2. 제안 방법: 임베딩 공간 분리 (ES2)

저자들은 선형 분리 가능성을 취약점이 아닌 방어 메커니즘으로 활용하기 위해 **임베딩 공간 분리 (Embedding Space Separation, ES2)**라는 새로운 파인튜닝 프레임워크를 제안했습니다.

핵심 아이디어

유해한 임베딩과 안전한 임베딩 사이의 거리를 명시적으로 확대하여, 공격자가 안전 경계를 넘기 위해 필요한 교란의 크기를 극대화합니다.

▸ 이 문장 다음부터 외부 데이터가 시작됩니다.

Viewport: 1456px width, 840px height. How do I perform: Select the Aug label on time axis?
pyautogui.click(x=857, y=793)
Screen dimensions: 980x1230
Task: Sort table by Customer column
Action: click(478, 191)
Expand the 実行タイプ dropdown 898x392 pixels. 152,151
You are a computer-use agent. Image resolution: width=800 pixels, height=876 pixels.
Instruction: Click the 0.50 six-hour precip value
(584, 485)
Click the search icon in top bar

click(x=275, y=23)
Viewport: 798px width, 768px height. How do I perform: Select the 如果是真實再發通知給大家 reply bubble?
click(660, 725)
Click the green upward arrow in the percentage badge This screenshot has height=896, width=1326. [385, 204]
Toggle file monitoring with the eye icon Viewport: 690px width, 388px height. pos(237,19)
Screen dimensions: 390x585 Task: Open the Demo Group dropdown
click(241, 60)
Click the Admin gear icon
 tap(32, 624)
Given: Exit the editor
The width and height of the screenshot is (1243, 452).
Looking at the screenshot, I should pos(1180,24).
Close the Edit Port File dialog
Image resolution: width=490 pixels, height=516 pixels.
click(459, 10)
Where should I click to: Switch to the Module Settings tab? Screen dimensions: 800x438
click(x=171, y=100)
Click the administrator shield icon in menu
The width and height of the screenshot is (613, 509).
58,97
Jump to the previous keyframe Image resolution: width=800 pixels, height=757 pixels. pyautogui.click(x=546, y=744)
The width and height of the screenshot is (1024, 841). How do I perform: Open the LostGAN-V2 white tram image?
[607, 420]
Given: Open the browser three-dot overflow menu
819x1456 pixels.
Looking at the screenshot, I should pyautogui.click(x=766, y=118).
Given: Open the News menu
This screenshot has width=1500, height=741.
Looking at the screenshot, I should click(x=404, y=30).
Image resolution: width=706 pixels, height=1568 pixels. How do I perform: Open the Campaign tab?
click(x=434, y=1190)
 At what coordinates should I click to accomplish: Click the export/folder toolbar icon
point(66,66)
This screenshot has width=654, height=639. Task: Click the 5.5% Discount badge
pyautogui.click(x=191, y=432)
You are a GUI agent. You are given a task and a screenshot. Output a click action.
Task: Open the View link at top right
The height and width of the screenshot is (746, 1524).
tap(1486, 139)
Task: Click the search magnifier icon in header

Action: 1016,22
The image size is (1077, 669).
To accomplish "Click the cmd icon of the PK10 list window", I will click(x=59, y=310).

• 원리: 임베딩 공간에서 거리는 의미적 유사성과 직결됩니다. 거리를 크게 벌리면, 공격자가 안전 경계를 넘기 위해 필요한 교란 크기가 커지고, 이는 결국 입력 프롬프트의 의미 (Semantics) 를 왜곡시켜 공격을 무력화시킵니다.

방법론의 세부 구성

1. 거리 최대화 손실 함수 (Distance Maximization Loss):

   • 학습 시 유해 프롬프트 집합 ($B_{harm}$) 과 안전한 프롬프트 집합 ($B_{safe}$) 을 혼합하여 배치합니다.
   • 유해 임베딩과 안전한 임베딩 군집 사이의 유클리드 거리를 최대화하도록 손실 함수 ($L_{dist}$) 를 설계합니다.
   • 이를 통해 잠재 공간에 넓은 '안전 마진 (Safety Margin)'을 생성합니다.

2. 일반 능력 보존을 위한 KL 정규화 (KL Divergence Regularization):

   • 임베딩 거리를 무작정 늘리면 모델의 추론, 코딩 등 일반적 능력이 손상될 수 있습니다.
   • 이를 방지하기 위해 KL 발산 (Kullback-Leibler Divergence) 항을 손실 함수에 추가합니다.
   • 이 항은 안전한 입력에 대해 파인튜닝된 모델의 출력 분포가 원래 베이스 모델의 분포와 일치하도록 강제합니다. 즉, 유해한 내용만 차단하고 정상적인 대화는 원본과 동일하게 유지되도록 합니다.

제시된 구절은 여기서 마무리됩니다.